Beranjak dari Sejarah
Sebagaimana diketahui setiap Negara
memiliki sejarah peradaban masing-masing. Dahulu, negara kita pernah disegani
bangsa lain sebagai bangsa yang besar dan memiliki wilayah yang luas. Kemudian,
terpuruk oleh kolonialisme Eropah selama kurang lebih 350 tahun. Dalam kondisi
semacam ini, kualitas kehidupan masyarakat terjajah dalam berbagai sisi
kehidupan mengalami krisis dan bahkan lemah daya saing dibandingkan dengan
bangsa-bangsa lain.
Memang mayoritas negara yang mendapatkan
IPM tinggi selama ini lebih banyak didominasi oleh negara-negara dengan jumlah
penduduk yang tidak sebanyak Indonesia. Di antaranya adalah Swedia, Irlandia,
islandia, Swedia, ataupu Jepang. Namun tuntutan peningkatan kualitas adalah
sebuah keniscayaan sebagai hasil perjalanan waktu.
Kini sesudah 67 tahun merdeka tampaknya
kita masih kesulitan mengelola Sumber Daya Manusia (SDM) dan Sumber Daya Alam (SDA)
yang ada. Di bidang pendidikan, kesenjangan daerah kota dan pelosok masih
menjadi masalah ketimpangan kualitas pendidikan. Belum lagi birokrasi dan
tenaga pendidik serta kurikulum yang sering
kali menjadi polemik karena kurang sesuai dengan realitas.
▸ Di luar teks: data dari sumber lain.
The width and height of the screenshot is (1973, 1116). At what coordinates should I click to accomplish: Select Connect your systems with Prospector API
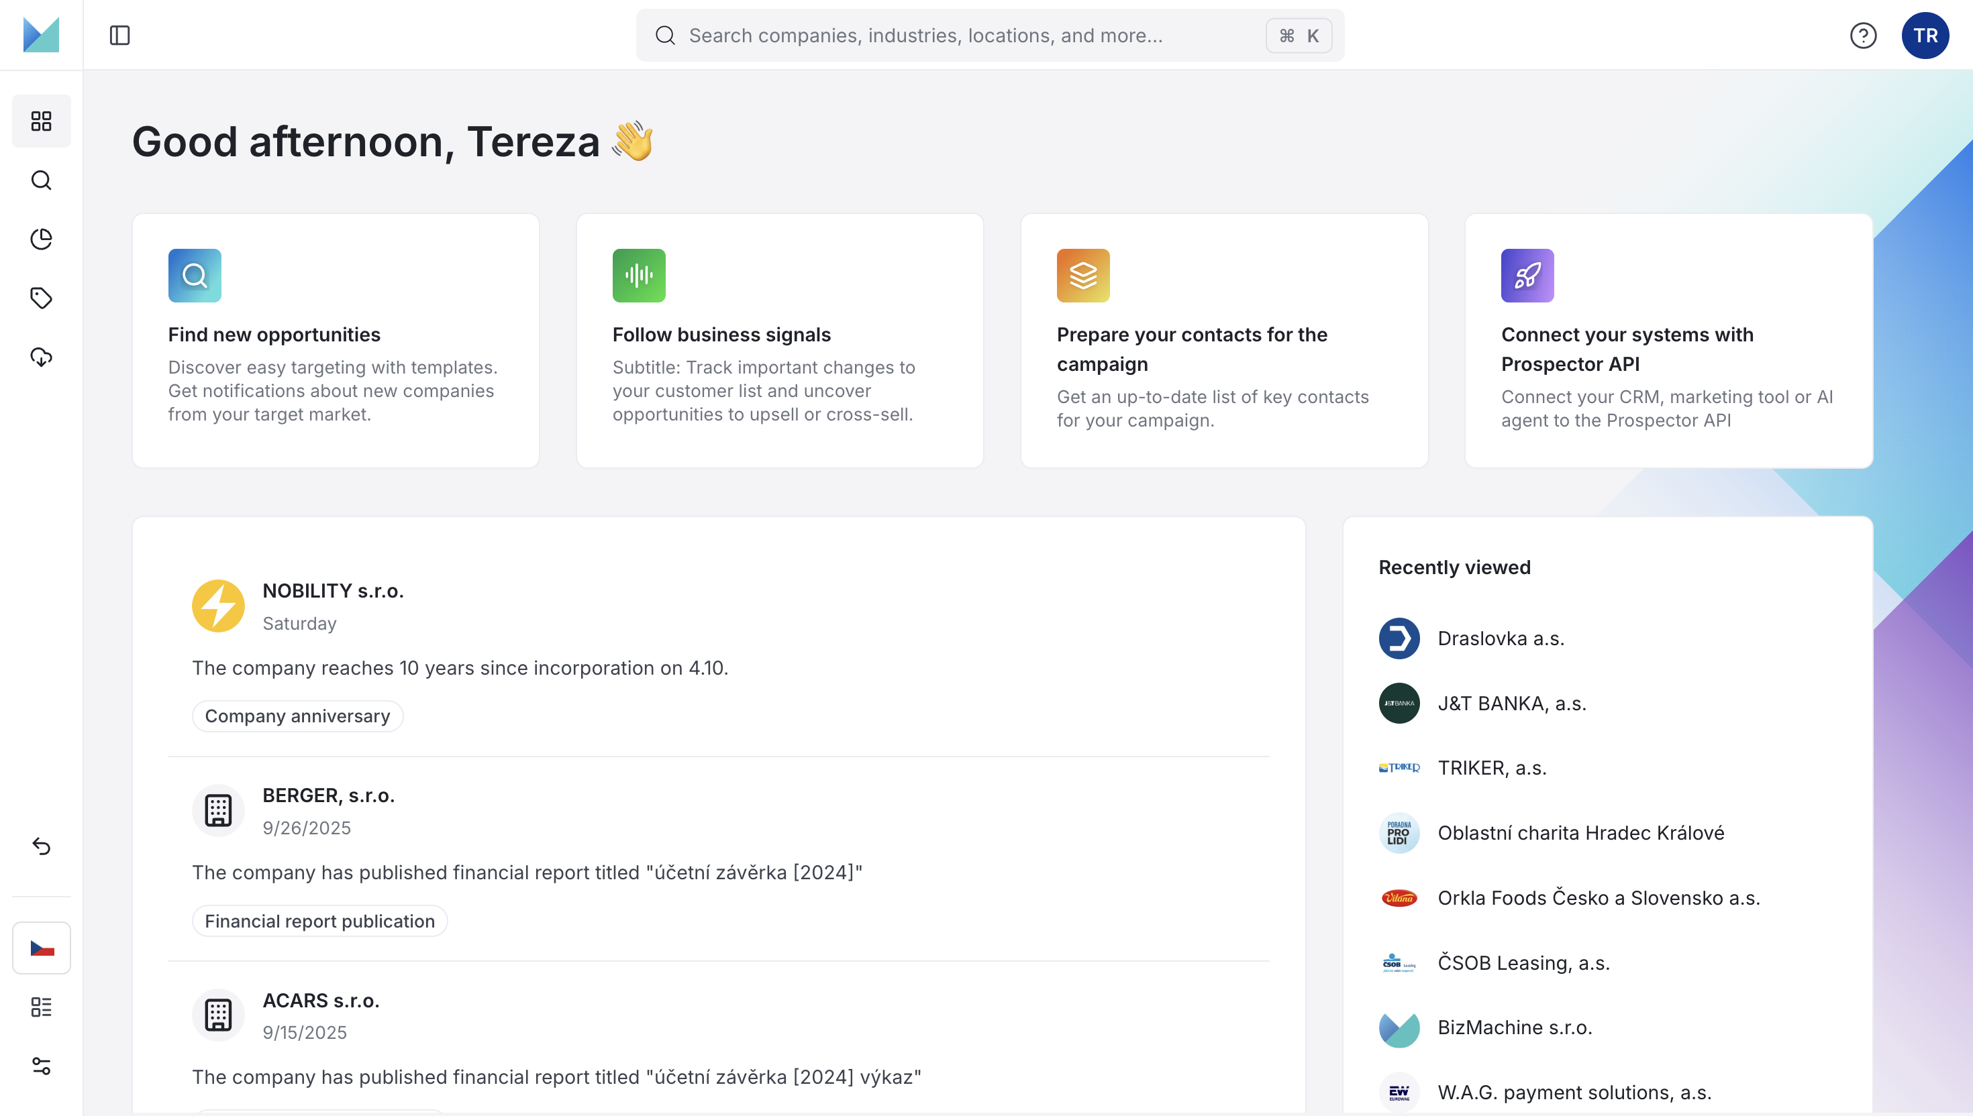click(x=1669, y=341)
Gempuran hiburan
yang kurang mendidik dan kuatnya arus penyalahgunaan teknologi juga menjadikan tergerusnya
moralitas maupun mentalitas. Media apabila tidak terkontrol dengan baik malah
bisa merusak. Sebaliknya tanpa media, kemajuan akan berjalan lambat. Di sisi
lain ternyata masih banyak pula anak-anak yang hidup di pedalaman dan kesulitan
untuk menuju ke sekolah.
Di bidang ekonomi, masih banyak
ditemukan kebijakan yang kurang mendukung dan tidak berpihak pada kemakmuran
bangsa. sebagai contoh bagaimana perusahaan PT.Freeport di papua, tambang emas
terbesar dunia yang lebih banyak dikuasai oleh asing padahal itu ada dalam
wilayah kita. Seolah negara tidak berdaya untuk mengambilnya. Sementara
masyarakatnya masih hidup dengan bertelanjang dada. Di saat yang lain masih
diberlakukannya sistem kerja outsorsing / kerja kontrak yang merugikan sehingga
para pekerja kurang memiliki hak-haknya.
Dalam bidang kesehatan, ternyata juga
ada banyak masalah dengan mahalnya biaya pengobatan. Di luar negeri, obat
generik sangat diapresiasi. Berbeda dengan di negara kita obat generic masih disepelekan
mungkin karena kurangnya sosialisasi dari tenaga medis. Di samping itu masih
minimnya pusat-pusat/balai kesehatan di daerah pinggiran dan terpencil juga
menjadi masalah tersendiri. Bahkan sebagai bahaya internasional ancaman HIV
AIDS menjadi ancaman serius bagi bangsa kita.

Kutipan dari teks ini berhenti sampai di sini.